With the pandemic’s historical importance in mind, the idea behind the project was to have students write journal entries that would eventually be given to the Fernie Museum. In an effort to document what it is like to be a youth today, the donated records will be archived and used for future research. In order to tie the project into a social studies curriculum, Gulyas asked his students to relate their entries to as many current events as possible.
The assignment quickly became cross curricular as Ron Ulrich, executive director of the Fernie Museum, got involved and recommended local novelist, Angie Abdou.
“I was looking up things about how to mentally help kids get through the struggles of isolation and loneliness, and journaling came up as a way to help kids get through this. I thought about the mental health aspect of writing down feelings. Tie that into social studies, they are creating a primary document, with the added weight that this could be archived. Bringing Angie Abdou in there now makes it not only a social studies and English project, but also a mental health support system,” said Gulyas.
Employing her background in teaching and literature, Abdou will be hosting a three part Zoom workshop for the students, wherein she encourages them to create a nonfiction story based on the events going on in their daily lives. The short stories are then to be archived in conjunction with the journal entries.
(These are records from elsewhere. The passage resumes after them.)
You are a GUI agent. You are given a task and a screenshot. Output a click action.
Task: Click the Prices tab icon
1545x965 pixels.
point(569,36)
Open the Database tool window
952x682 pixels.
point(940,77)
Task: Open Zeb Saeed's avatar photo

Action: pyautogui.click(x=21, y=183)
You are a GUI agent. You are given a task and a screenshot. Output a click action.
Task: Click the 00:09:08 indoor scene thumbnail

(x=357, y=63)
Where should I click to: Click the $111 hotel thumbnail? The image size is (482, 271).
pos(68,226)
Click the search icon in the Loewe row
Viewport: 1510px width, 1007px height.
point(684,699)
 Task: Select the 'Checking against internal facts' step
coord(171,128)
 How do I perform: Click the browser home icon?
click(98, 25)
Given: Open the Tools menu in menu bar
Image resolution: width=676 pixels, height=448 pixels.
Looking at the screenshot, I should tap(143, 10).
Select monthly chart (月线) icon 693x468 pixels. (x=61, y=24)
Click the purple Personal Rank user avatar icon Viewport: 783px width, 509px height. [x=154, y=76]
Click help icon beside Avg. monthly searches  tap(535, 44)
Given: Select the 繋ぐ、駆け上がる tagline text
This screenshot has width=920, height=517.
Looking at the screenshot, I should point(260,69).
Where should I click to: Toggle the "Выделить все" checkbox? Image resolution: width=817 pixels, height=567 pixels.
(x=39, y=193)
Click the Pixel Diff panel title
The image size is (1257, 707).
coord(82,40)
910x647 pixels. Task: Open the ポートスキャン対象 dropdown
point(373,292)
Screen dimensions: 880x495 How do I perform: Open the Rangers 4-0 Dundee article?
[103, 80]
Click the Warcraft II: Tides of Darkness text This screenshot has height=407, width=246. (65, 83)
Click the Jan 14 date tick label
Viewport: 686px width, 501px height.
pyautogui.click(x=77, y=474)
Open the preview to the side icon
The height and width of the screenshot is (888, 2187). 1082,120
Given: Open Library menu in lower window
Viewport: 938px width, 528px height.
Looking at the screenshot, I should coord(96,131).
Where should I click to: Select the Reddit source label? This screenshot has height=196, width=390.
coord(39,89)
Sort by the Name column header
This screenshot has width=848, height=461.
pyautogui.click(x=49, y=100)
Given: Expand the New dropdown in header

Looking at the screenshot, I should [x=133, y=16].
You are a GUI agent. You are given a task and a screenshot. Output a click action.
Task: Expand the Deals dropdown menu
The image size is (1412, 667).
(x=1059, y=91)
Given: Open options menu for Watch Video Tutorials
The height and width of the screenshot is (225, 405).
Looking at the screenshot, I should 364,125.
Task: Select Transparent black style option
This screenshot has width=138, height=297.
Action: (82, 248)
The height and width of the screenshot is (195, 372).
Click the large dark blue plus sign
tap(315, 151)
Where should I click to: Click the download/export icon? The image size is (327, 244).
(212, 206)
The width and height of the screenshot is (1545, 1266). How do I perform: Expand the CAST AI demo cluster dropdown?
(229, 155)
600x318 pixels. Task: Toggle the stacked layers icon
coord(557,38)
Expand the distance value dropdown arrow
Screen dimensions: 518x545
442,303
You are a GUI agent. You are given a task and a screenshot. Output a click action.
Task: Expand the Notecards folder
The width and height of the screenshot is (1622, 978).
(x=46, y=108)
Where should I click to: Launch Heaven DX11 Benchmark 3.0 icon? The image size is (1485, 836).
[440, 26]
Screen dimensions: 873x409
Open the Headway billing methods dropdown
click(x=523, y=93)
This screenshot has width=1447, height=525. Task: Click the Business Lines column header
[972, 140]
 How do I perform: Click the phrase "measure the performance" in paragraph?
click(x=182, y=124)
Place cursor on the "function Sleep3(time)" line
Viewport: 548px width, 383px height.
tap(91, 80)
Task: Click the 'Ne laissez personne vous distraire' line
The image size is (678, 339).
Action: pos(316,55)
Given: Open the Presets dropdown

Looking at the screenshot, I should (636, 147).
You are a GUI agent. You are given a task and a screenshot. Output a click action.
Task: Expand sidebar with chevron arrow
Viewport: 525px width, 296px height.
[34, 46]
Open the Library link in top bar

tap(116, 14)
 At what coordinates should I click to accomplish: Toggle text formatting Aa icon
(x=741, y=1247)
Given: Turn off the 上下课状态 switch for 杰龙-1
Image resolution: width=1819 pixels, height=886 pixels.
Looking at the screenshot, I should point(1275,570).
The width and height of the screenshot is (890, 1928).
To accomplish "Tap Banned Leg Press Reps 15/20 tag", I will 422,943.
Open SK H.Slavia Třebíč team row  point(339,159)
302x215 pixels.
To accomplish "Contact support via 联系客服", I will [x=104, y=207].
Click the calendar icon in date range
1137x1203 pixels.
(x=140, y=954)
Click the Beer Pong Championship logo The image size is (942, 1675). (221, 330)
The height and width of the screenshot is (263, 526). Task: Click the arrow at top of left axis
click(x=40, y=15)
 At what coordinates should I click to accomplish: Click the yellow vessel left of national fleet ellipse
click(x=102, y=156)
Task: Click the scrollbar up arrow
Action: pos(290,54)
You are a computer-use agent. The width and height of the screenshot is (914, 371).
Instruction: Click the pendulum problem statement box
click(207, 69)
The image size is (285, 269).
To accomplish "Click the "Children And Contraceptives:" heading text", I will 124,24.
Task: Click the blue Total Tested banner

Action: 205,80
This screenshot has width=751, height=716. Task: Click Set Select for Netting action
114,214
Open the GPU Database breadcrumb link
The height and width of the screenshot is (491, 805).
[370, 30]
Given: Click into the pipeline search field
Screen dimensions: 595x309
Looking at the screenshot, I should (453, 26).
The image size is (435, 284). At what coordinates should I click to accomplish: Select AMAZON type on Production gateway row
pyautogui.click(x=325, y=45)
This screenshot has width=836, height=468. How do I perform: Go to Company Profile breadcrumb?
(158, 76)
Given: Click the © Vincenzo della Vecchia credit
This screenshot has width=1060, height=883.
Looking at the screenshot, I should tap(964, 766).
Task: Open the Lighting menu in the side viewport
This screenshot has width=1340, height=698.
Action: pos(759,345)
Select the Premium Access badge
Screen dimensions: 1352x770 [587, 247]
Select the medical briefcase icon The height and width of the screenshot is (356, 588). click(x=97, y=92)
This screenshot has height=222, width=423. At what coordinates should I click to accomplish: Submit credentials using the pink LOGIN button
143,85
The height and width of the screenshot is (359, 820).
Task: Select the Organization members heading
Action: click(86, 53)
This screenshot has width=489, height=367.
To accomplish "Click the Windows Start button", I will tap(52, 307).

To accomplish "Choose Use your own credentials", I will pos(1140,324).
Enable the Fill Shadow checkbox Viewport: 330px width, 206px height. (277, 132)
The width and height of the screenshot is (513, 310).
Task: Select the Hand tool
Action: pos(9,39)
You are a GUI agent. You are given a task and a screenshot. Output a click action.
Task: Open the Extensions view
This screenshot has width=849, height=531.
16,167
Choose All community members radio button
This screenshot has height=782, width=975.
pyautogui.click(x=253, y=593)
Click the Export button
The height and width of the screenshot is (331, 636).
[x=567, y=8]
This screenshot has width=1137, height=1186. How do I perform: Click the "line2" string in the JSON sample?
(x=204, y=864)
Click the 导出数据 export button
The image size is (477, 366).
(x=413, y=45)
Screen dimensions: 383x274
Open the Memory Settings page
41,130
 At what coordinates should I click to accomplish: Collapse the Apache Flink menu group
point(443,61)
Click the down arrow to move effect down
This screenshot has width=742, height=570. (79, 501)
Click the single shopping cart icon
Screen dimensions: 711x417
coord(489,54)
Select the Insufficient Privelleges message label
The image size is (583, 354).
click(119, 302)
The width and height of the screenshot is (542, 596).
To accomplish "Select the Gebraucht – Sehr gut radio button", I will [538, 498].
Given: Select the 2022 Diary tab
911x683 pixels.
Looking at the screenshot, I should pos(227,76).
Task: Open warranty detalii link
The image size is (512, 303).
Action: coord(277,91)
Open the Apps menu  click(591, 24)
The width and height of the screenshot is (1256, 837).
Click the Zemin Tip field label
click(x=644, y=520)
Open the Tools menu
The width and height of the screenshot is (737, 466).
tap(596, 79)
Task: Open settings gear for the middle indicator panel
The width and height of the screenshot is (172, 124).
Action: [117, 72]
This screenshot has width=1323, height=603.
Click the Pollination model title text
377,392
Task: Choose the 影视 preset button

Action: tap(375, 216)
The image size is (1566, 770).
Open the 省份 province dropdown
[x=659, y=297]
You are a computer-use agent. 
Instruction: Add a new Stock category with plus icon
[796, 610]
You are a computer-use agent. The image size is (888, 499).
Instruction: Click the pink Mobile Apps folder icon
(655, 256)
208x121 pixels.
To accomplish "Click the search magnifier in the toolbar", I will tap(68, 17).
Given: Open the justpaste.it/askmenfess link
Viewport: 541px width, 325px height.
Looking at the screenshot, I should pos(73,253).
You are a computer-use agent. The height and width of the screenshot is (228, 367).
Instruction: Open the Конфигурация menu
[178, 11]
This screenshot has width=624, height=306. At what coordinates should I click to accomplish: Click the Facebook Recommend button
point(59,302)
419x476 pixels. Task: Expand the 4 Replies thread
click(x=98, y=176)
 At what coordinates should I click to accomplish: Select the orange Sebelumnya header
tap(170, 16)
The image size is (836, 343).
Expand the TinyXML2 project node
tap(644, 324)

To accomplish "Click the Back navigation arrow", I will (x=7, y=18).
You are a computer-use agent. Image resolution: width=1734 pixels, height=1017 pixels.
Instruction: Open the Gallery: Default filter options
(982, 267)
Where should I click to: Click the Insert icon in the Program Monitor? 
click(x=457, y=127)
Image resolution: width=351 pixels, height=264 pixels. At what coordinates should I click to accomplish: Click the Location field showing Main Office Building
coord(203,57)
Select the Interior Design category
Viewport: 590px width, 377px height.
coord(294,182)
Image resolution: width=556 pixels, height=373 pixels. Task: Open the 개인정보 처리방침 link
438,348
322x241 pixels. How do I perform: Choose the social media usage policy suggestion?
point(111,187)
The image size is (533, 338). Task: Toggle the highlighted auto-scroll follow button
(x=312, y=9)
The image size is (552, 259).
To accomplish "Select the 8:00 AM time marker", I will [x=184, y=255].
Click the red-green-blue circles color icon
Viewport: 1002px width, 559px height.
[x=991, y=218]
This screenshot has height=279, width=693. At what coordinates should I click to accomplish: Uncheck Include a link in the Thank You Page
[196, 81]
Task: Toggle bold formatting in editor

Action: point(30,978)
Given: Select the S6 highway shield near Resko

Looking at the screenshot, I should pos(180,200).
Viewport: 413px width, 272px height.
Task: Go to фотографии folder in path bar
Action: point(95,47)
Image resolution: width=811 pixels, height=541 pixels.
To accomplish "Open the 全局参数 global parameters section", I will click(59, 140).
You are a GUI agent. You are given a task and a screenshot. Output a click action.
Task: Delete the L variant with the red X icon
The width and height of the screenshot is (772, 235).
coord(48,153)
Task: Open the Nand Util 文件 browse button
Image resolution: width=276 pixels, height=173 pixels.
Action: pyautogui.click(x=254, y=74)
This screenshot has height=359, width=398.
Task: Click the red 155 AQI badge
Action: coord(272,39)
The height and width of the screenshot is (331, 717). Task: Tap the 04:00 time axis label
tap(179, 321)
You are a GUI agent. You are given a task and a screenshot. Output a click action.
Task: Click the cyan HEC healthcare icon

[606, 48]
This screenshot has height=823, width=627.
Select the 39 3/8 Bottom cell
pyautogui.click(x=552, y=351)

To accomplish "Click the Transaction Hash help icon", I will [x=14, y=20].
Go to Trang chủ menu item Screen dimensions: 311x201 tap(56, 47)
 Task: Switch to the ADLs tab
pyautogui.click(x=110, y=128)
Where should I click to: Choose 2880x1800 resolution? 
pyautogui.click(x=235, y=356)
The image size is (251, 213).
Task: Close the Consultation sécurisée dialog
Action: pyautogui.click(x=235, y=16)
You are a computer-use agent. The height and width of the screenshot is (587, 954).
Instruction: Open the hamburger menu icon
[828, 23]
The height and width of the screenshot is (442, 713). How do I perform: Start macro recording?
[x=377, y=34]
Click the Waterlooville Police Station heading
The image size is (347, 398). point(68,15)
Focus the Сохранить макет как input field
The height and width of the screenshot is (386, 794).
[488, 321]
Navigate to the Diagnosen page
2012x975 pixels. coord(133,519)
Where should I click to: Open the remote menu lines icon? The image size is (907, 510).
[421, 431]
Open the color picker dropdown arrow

“We had a huge turnout for our first Zoom class, and I received a lot of assignments back. Many students are thinking and writing and exploring. I think a lot of them were on autopilot before this point, but sitting down and writing got them thinking about things,” said Gulyas.
Without fail, the assignment is inspiring students to reach into areas of their experience they otherwise may not have accessed. Gulyas mentioned that many of the students have already dug into the depths of their experience, speaking about feelings of isolation and loneliness, struggles with their families, and issues like sleep schedules.
“These are things they expressed in writing, and probably ones that they haven’t thought about before. That’s why I think journaling can be so powerful. I appreciate writing and how cathartic it can be,” said Gulyas.
In an effort to make it easier to archive the student’s assignments, Gulyas asked them to write, doodle and sketch their stories out by hand. Participating students are to hand in digital copies of their journals for the time being, as final drafts will be collected when schools open back up.
While Gulyas hopes many of his students will hand the assignment in to the museum to be archived, he stated that with the grading system having changed significantly, the assignment remains optional. With the pandemic affecting students in terms of accessibility to technology, guidance, and supervision, Gulyas stated that teachers are currently focusing on developing skills and making learning meaningful, rather than adhering to strict curriculum material.
Trying to find creative ways to teach students material that they can connect to during isolation, he has come up with other similar assignments, such as a playlist project. By tasking his grade nines to create playlists of songs they are currently listening to, he encouraged them to tap into the emotions represented by each song. Through both assignments, Gulyas has come to a better understanding of the perspective and plight of youth, as well as the importance social media and music have had on maintaining the optimism and sense of community for them during the pandemic.